LlmEmbedding is the production embedding client. It wraps headless invocations of claude code or codex and returns f32 vectors of the active dimensionality (crate::constants::embedding_dim(), default 64).

v1.0.79 (G42) changes:

  • S1: the dimensionality is no longer hardcoded here — the single source of truth lives in crate::constants and the JSON schemas are generated dynamically.
  • S2: embed_batch embeds N numbered texts per LLM call with the {items:[{i,v}]} schema, collapsing 39 subprocess spawns into 4-5.
  • S4: the codex --output-schema file is a tempfile::NamedTempFile with a randomised name created once per client and shared across clones via Arc — no per-call write+delete, no PID-path races.
  • S5: the claude model honours SQLITE_GRAPHRAG_CLAUDE_EMBED_MODEL (symmetric to the codex env var). ZERO hardcoded models without an env override.
  • S6: CLAUDE_CONFIG_DIR points at an empty managed directory BY DEFAULT, because --strict-mcp-config/--mcp-config '{}' are silently ignored upstream (anthropics/claude-code#10787) and a full ~/.claude costs ~223k cache-creation tokens per call.
  • S7: the codex request_user_input failure mode maps to an actionable error instead of an opaque exit 11.
  • BLOCO 4: every subprocess uses kill_on_drop(true) plus an explicit tokio::time::timeout, so cancellation never leaks a child and a hung LLM cannot stall the pipeline forever.

OAuth is the only supported credential path.
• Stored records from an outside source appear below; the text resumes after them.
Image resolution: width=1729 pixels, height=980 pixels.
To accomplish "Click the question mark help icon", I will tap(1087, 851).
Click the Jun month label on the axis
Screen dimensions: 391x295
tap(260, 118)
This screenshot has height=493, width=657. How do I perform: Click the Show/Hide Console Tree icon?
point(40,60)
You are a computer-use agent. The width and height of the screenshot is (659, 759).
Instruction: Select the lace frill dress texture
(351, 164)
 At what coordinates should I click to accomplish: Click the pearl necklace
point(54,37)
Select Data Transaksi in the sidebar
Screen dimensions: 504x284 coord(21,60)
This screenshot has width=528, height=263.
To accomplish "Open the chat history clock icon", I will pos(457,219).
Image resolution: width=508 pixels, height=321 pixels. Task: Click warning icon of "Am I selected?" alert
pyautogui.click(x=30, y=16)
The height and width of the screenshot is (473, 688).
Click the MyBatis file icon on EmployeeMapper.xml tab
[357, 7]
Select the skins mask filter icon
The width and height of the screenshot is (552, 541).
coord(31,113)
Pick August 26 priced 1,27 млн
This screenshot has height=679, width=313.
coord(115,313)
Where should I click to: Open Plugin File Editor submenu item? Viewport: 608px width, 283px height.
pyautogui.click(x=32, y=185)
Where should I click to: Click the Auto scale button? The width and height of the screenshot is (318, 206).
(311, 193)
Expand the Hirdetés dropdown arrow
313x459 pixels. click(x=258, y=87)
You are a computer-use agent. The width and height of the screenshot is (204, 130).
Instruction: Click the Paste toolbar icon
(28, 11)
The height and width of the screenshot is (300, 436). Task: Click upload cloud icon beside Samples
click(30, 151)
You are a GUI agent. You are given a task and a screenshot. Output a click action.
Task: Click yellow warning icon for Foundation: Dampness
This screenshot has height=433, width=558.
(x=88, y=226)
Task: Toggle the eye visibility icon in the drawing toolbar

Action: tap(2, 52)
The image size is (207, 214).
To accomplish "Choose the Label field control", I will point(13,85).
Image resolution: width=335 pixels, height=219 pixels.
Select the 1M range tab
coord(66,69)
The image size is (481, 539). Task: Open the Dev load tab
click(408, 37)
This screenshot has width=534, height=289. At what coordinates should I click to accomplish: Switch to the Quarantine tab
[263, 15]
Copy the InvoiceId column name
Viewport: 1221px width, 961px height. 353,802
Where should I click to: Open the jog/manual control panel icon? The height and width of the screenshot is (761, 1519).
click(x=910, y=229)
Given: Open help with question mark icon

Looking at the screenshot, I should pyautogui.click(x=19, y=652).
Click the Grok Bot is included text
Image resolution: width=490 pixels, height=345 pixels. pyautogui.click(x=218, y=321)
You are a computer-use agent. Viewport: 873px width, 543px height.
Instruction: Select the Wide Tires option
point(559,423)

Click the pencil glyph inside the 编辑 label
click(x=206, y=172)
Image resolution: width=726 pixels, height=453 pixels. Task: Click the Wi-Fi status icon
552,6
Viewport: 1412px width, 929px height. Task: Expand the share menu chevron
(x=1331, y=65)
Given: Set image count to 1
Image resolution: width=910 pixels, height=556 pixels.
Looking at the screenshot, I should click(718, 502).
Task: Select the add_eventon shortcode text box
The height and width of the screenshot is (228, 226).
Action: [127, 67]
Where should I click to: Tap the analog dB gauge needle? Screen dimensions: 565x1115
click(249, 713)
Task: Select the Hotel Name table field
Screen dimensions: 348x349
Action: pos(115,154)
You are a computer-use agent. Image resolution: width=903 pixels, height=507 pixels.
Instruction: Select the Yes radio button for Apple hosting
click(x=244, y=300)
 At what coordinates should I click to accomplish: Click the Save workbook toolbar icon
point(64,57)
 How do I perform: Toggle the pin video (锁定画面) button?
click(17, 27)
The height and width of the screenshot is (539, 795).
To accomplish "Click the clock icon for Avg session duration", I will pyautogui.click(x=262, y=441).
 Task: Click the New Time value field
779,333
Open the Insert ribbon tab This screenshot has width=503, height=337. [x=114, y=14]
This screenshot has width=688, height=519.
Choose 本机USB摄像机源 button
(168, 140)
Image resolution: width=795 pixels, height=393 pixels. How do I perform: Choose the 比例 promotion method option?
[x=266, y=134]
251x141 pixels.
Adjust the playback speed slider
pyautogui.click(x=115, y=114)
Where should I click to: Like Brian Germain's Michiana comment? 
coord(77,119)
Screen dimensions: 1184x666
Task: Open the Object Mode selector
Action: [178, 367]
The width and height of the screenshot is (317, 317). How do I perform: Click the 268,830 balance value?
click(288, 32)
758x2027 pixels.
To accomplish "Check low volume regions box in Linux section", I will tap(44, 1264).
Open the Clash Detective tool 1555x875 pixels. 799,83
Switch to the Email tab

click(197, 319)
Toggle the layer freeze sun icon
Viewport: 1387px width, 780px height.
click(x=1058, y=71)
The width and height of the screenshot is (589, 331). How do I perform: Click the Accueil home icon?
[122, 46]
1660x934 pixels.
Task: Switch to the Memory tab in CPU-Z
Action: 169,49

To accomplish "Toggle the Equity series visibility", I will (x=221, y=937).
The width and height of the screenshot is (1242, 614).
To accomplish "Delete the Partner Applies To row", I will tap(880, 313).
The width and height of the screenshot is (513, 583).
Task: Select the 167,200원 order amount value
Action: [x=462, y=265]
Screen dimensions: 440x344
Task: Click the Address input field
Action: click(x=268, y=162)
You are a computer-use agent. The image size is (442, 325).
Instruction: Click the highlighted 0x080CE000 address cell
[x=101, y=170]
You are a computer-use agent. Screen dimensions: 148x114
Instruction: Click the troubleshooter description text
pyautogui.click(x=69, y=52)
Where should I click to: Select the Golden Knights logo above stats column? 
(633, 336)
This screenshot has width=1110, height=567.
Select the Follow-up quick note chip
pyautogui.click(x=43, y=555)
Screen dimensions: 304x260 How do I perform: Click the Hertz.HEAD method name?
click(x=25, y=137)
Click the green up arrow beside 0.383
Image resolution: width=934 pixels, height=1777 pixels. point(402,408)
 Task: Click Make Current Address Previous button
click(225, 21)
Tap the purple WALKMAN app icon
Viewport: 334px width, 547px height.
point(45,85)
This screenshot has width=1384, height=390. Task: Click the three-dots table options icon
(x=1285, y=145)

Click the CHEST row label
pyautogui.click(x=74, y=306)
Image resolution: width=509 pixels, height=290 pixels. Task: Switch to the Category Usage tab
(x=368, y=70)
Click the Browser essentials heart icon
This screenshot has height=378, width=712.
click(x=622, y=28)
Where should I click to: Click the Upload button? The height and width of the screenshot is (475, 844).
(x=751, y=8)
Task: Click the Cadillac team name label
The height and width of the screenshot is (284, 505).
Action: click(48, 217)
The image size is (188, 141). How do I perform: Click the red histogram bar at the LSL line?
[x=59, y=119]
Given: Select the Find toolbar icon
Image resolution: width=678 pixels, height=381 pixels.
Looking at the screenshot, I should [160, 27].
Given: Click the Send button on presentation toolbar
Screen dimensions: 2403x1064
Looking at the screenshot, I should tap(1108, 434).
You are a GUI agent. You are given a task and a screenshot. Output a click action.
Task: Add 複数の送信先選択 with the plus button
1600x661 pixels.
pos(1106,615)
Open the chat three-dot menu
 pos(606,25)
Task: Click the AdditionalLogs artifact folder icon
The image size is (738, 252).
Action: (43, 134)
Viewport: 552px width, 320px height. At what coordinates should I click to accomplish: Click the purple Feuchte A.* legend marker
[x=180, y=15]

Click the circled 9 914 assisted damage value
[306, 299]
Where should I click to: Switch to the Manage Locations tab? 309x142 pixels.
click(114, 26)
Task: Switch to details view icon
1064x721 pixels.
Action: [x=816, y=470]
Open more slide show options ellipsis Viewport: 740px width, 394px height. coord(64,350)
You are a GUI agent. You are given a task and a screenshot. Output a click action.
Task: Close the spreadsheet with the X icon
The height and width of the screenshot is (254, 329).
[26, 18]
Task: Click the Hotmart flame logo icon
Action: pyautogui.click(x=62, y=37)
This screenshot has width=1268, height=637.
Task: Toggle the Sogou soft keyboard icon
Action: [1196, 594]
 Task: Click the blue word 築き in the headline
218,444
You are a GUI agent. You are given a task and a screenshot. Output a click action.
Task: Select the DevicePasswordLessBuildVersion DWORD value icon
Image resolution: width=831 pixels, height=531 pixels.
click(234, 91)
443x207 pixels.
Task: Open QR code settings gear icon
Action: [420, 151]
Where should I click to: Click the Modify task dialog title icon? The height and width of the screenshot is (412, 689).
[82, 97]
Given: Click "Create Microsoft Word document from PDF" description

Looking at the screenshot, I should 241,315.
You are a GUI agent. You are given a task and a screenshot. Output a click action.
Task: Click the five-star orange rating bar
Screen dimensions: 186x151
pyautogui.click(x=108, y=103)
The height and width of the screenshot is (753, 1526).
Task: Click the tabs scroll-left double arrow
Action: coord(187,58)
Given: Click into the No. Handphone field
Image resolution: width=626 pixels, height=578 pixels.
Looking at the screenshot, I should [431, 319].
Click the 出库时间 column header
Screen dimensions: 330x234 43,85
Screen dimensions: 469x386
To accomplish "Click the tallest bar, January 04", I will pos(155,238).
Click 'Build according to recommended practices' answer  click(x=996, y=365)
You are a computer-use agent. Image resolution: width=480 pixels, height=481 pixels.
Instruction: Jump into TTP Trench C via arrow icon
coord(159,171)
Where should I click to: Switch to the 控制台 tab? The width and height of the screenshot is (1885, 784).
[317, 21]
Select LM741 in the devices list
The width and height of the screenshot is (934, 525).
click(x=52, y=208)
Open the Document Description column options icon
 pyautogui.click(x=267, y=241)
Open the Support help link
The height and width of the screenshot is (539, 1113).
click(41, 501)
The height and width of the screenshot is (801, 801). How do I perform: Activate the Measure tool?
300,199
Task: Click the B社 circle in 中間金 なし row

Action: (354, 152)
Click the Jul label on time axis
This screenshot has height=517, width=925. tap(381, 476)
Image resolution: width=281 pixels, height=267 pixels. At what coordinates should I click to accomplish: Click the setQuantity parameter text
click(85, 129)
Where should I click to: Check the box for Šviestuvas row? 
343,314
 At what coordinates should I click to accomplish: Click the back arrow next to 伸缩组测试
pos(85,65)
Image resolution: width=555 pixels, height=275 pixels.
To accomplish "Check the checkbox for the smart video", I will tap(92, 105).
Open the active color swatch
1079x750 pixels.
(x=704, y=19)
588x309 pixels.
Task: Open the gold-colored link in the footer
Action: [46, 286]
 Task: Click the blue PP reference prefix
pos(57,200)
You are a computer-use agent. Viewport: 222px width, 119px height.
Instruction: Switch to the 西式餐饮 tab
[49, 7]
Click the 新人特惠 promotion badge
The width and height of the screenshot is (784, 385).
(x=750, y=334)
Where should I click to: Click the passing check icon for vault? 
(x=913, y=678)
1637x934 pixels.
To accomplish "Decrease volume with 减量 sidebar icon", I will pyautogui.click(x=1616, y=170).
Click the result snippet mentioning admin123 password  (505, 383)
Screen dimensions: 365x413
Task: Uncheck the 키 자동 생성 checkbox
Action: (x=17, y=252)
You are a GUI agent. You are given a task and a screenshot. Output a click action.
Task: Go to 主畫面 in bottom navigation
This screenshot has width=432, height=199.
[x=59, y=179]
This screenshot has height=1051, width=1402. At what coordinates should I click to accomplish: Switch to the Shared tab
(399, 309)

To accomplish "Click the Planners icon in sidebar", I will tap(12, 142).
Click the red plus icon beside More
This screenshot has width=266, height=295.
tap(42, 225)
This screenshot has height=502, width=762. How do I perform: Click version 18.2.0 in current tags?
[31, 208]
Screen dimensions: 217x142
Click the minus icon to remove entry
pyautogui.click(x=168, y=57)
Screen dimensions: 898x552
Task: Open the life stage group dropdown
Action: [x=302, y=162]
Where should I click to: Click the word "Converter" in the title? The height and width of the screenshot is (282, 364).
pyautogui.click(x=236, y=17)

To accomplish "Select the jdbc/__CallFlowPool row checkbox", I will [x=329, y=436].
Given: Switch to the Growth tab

The constructor rejects ANTHROPIC_API_KEY / OPENAI_API_KEY in the environment — see v1.0.69 (G31) OAuth-Only Enforcement.

Structs§

LlmEmbedding

Enums§

EmbeddingFlavour

Functions§

resolve_real_binary
Follows symlinks and shell-script shim exec targets to find the real ELF binary. Shim wrappers (like ~/.graphrag-shim/codex) can strip hardening flags; bypassing them is a security requirement.